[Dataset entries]
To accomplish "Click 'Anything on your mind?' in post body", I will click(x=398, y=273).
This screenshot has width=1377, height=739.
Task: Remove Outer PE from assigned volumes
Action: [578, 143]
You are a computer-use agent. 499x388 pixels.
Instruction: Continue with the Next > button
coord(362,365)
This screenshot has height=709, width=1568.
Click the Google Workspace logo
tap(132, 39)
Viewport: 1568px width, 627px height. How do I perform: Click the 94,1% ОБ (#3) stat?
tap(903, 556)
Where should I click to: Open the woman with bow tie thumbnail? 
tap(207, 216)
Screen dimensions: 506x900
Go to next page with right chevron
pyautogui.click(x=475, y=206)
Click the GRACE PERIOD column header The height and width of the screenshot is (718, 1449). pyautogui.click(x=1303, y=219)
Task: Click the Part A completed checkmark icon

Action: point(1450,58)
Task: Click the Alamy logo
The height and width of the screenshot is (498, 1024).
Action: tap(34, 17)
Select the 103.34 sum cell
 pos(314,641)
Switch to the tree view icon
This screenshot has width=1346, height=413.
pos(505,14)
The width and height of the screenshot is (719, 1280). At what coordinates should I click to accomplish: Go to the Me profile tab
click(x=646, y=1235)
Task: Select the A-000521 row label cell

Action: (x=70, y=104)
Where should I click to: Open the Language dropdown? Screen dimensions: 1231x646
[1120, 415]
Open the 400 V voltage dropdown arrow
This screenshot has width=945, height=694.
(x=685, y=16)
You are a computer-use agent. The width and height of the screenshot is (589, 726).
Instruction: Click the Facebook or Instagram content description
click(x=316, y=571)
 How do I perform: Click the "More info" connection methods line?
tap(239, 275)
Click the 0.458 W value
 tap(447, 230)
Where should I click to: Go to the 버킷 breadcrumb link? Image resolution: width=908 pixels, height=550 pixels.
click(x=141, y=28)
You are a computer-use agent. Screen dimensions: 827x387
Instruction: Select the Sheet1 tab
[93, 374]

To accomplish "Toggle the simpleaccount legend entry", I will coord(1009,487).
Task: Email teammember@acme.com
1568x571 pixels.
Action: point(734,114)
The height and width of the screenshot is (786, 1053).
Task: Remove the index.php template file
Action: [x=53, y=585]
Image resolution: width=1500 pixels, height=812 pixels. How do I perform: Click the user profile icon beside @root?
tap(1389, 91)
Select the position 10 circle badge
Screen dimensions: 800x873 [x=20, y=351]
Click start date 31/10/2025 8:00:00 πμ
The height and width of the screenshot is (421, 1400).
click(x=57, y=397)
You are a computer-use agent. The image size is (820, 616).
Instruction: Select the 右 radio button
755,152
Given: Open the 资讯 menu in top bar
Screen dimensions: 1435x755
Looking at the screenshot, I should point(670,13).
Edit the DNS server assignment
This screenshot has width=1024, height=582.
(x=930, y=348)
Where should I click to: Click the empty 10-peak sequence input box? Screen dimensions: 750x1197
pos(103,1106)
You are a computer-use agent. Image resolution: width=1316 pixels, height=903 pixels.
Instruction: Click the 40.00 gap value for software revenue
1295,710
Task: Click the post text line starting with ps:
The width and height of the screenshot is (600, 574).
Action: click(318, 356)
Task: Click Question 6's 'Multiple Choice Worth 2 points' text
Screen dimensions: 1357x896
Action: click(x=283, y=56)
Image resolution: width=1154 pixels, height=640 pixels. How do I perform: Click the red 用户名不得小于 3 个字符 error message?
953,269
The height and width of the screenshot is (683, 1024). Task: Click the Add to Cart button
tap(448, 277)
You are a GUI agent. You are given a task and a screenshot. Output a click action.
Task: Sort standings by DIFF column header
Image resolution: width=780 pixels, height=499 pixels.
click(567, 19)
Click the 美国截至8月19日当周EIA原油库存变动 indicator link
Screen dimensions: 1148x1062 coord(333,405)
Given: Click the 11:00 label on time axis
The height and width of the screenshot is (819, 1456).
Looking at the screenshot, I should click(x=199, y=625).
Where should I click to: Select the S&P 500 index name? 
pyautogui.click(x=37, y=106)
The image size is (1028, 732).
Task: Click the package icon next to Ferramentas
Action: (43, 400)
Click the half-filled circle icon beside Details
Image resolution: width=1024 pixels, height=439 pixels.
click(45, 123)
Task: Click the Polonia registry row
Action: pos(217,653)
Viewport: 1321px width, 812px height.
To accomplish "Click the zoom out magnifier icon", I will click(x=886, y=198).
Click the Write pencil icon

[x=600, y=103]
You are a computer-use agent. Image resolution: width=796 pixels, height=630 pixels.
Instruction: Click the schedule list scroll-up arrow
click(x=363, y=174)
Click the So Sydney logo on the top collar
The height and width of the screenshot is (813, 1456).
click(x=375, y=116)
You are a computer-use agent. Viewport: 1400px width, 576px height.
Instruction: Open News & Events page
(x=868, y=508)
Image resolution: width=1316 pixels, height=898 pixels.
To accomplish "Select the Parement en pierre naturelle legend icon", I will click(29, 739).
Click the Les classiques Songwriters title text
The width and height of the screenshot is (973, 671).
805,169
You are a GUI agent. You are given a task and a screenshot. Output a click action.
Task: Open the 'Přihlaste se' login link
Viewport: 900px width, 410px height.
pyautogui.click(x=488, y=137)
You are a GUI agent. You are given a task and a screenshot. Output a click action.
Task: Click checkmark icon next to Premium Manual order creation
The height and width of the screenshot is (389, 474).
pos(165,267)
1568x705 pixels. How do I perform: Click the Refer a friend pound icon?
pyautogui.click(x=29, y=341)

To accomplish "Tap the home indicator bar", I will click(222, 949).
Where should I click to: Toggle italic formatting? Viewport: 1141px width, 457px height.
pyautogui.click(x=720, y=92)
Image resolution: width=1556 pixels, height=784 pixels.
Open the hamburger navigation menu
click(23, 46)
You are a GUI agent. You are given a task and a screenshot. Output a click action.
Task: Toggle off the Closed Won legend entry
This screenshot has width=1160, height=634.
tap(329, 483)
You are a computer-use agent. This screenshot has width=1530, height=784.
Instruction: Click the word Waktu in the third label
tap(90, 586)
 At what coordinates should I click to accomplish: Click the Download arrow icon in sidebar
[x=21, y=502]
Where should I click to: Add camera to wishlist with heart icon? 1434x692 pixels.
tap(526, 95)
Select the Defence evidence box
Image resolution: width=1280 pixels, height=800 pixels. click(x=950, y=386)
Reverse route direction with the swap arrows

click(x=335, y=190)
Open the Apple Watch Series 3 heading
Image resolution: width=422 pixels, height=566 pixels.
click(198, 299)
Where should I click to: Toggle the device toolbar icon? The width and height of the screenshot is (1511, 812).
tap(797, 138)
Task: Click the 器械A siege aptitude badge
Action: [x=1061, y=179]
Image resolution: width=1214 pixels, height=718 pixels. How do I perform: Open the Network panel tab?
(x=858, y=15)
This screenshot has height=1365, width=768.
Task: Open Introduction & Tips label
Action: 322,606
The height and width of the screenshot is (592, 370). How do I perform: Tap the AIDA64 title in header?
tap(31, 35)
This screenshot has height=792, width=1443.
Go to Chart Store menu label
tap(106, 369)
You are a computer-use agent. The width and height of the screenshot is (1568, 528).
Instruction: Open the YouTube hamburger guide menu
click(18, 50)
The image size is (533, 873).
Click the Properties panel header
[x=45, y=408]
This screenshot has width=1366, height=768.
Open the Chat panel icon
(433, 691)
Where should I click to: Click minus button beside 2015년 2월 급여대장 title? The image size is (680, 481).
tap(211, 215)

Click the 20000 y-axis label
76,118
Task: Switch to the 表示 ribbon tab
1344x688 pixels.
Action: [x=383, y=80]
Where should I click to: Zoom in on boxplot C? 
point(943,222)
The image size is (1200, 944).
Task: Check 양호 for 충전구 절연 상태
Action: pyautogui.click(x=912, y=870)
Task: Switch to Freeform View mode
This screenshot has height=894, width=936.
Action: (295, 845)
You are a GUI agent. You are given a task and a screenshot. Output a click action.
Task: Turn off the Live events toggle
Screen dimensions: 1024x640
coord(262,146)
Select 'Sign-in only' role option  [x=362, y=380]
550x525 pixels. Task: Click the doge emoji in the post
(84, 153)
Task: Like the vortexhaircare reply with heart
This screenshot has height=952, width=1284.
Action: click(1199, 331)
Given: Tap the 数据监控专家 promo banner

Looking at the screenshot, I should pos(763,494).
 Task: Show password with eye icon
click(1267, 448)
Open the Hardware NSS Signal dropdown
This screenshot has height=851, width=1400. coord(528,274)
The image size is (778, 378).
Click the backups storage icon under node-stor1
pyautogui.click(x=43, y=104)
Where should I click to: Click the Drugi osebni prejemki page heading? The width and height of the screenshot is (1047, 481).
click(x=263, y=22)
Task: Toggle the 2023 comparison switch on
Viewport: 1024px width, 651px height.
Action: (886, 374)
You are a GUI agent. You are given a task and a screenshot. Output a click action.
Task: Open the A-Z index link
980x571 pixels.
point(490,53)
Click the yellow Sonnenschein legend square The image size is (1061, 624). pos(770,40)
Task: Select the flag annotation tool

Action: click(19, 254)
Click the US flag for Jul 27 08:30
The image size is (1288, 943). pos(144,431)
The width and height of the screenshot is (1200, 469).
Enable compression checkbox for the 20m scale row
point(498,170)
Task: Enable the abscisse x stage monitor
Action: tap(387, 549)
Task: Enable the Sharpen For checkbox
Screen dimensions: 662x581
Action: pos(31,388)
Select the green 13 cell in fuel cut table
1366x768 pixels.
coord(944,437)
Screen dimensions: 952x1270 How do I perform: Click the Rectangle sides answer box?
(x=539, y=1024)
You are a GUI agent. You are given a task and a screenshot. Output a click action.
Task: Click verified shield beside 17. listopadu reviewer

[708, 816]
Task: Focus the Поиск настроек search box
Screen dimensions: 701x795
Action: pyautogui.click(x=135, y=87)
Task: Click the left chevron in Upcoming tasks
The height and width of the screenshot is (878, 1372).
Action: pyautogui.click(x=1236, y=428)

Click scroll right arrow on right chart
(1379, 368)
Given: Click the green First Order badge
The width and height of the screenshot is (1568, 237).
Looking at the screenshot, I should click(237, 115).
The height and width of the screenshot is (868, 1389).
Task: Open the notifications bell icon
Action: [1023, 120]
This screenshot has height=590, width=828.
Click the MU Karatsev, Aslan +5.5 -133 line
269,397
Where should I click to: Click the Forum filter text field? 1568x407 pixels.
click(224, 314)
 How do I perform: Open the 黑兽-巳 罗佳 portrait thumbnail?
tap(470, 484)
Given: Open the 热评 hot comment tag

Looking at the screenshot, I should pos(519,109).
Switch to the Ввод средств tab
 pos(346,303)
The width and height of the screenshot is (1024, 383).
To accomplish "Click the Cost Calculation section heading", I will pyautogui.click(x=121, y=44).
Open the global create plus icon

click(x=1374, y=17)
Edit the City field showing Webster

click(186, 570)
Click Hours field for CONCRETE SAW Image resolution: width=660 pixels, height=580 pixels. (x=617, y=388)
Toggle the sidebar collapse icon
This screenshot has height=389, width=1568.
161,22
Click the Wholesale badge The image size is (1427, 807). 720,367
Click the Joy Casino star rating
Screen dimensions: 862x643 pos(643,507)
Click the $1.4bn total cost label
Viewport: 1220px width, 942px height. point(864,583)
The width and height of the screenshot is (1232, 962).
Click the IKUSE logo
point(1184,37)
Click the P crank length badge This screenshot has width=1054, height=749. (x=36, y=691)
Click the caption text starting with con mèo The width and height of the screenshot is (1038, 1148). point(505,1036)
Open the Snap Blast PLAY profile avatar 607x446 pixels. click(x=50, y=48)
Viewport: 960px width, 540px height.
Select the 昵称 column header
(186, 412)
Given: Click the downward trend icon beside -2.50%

## EXERCISE BRIEF
Every line in the data above that contains the word "green" counts; report how many there are and nothing more.

## RESULT FOR THIS TASK
2